(Stored records)
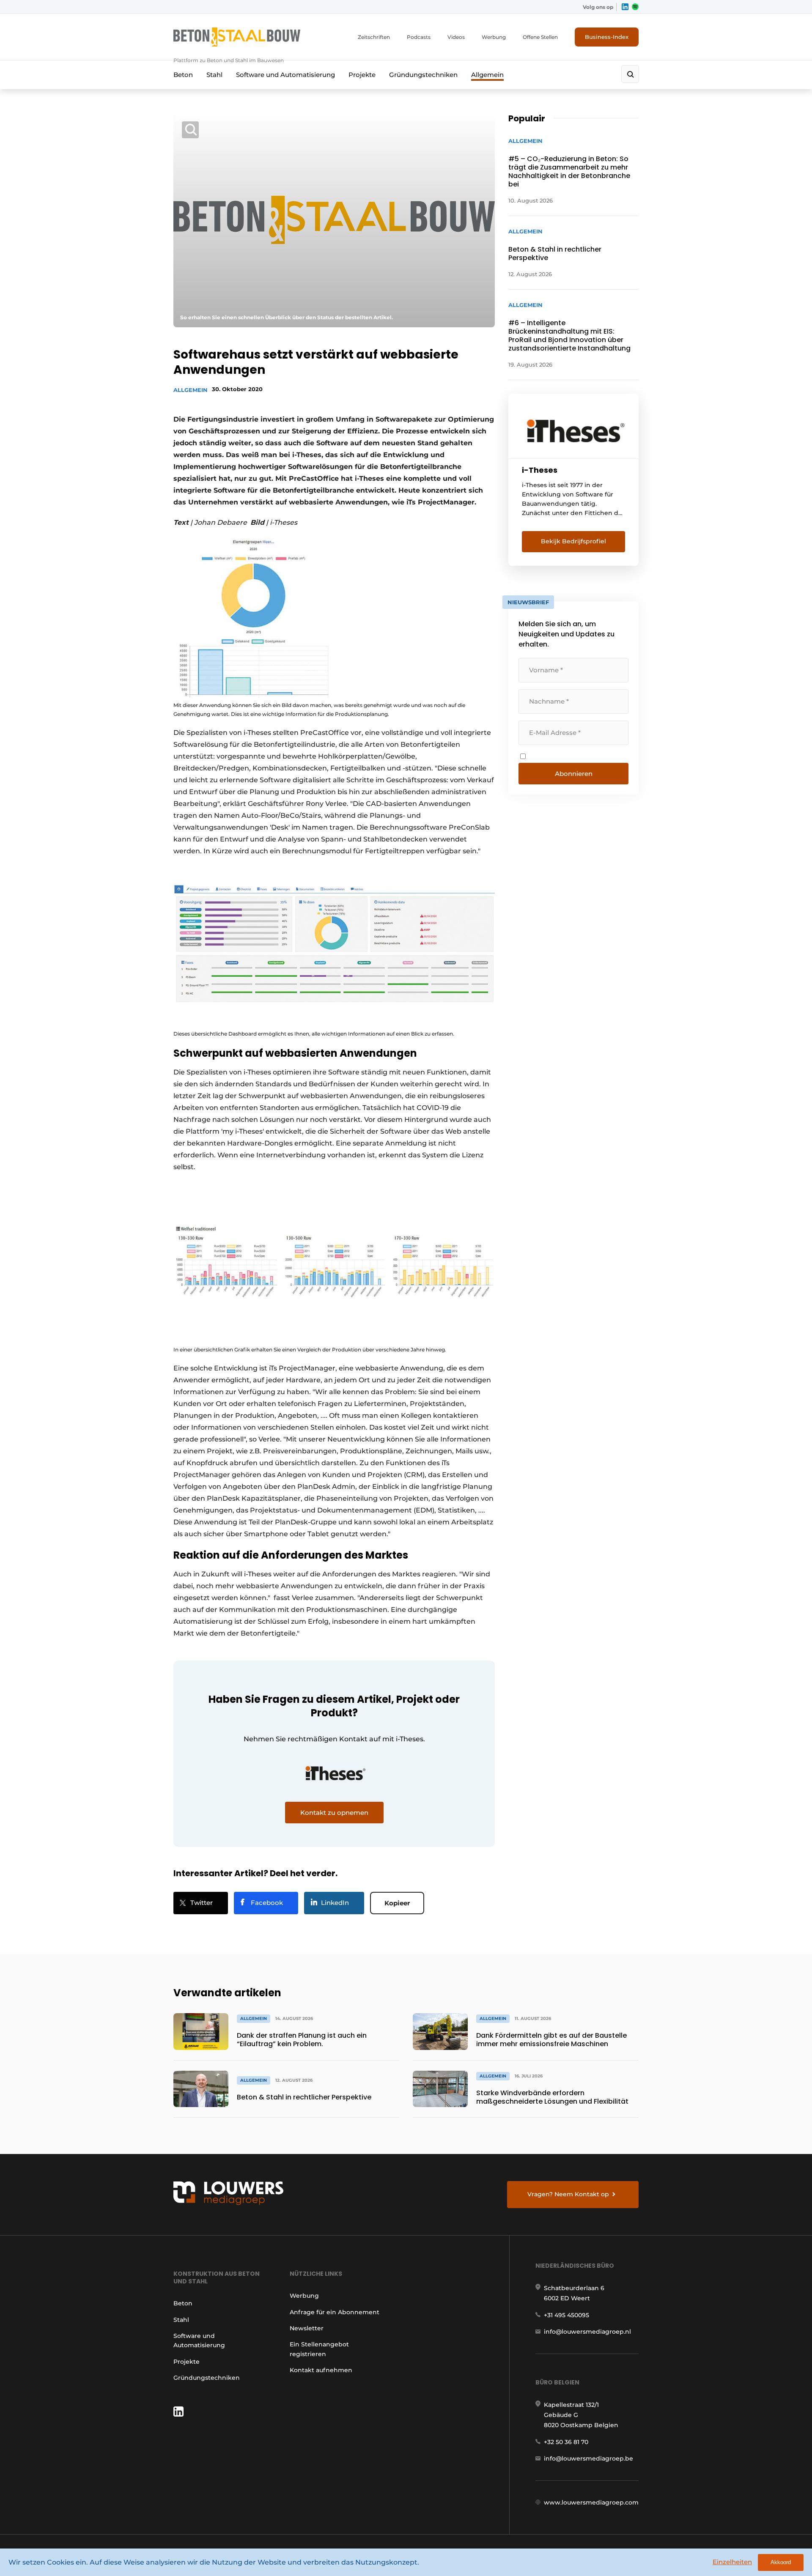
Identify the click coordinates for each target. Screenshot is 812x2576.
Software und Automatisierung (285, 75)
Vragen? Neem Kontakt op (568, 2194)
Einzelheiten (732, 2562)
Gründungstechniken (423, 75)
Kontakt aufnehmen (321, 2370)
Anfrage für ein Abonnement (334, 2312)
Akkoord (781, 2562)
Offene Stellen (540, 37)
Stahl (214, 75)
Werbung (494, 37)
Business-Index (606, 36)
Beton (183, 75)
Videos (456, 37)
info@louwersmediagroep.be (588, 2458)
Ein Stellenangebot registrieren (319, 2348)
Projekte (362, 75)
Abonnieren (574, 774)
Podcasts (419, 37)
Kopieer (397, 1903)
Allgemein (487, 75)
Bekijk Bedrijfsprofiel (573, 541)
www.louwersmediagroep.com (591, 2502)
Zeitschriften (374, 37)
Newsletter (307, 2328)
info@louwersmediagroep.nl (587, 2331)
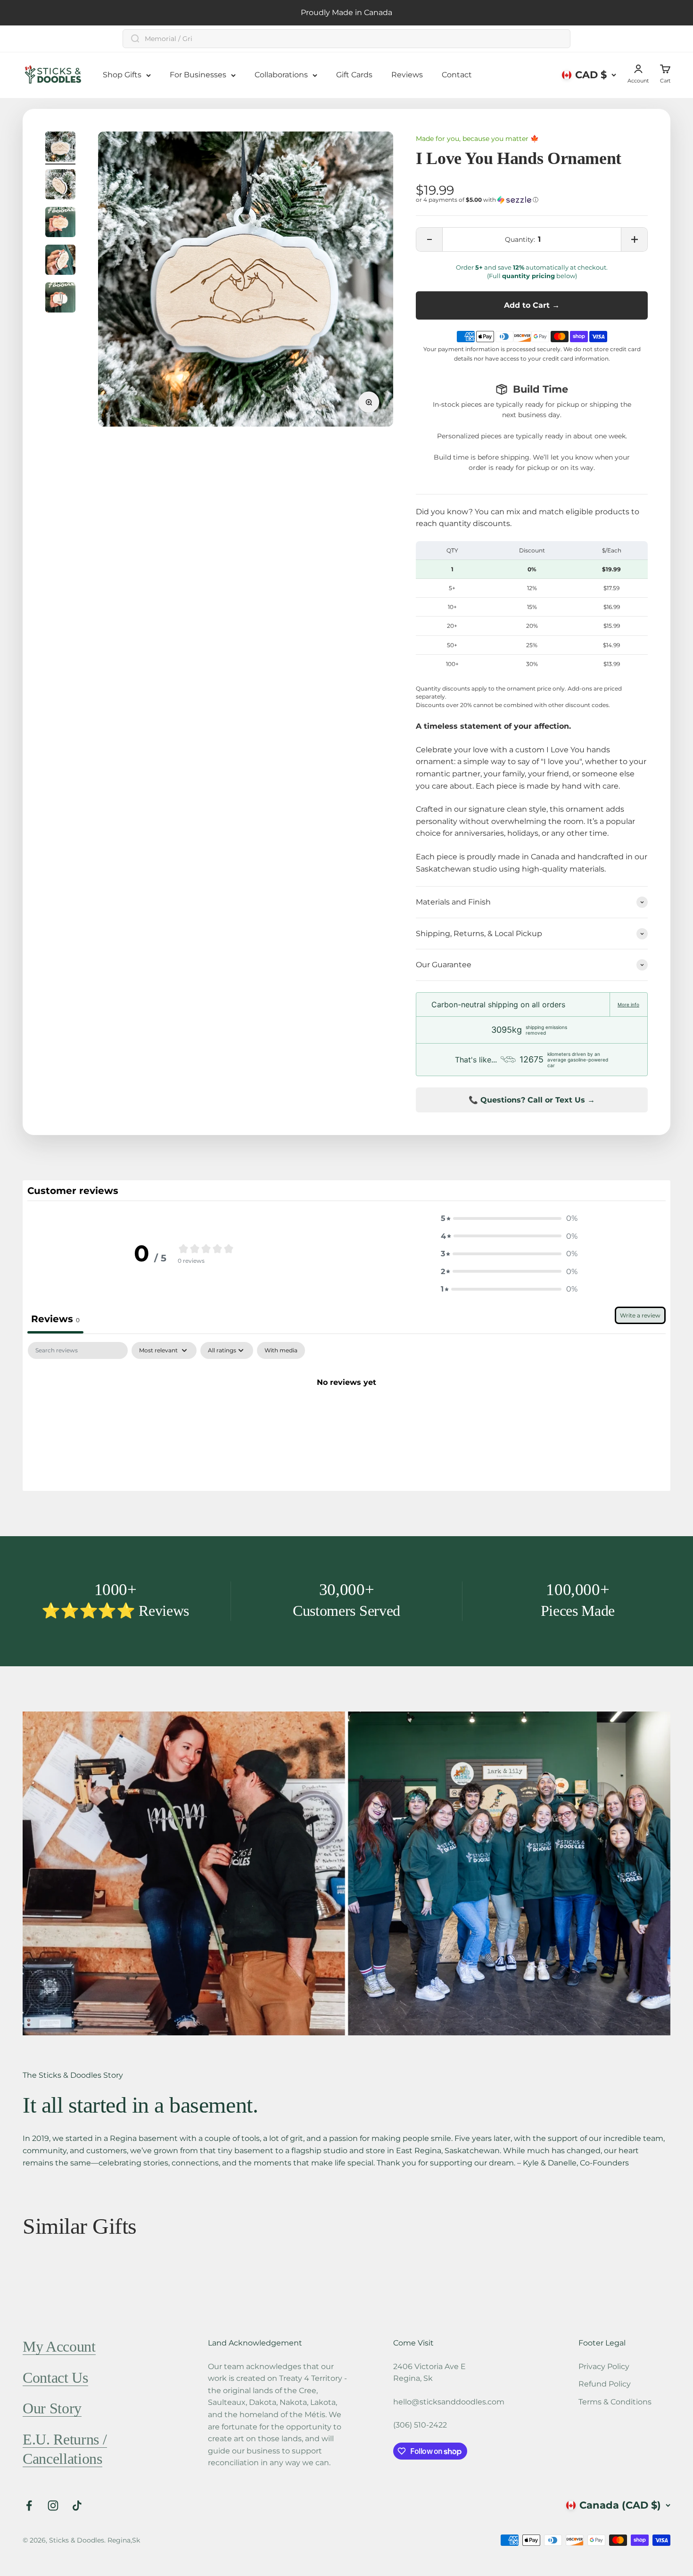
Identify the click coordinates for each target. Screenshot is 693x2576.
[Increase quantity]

> Your goal:
The copy you write must hold every record verbatim and none of the pictures.

> The answer:
Identify the click coordinates for each target. Screenshot is 812x2576.
Software und Automatisierung (285, 75)
Vragen? Neem Kontakt op (568, 2194)
Einzelheiten (732, 2562)
Gründungstechniken (423, 75)
Kontakt aufnehmen (321, 2370)
Anfrage für ein Abonnement (334, 2312)
Akkoord (781, 2562)
Offene Stellen (540, 37)
Stahl (214, 75)
Werbung (494, 37)
Business-Index (606, 36)
Beton (183, 75)
Videos (456, 37)
info@louwersmediagroep.be (588, 2458)
Ein Stellenangebot registrieren (319, 2348)
Projekte (362, 75)
Abonnieren (574, 774)
Podcasts (419, 37)
Kopieer (397, 1903)
Allgemein (487, 75)
Bekijk Bedrijfsprofiel (573, 541)
www.louwersmediagroep.com (591, 2502)
Zeitschriften (374, 37)
Newsletter (307, 2328)
info@louwersmediagroep.nl (587, 2331)
Identify the click coordinates for each target. Screenshot is 693x2576.
[Increase quantity]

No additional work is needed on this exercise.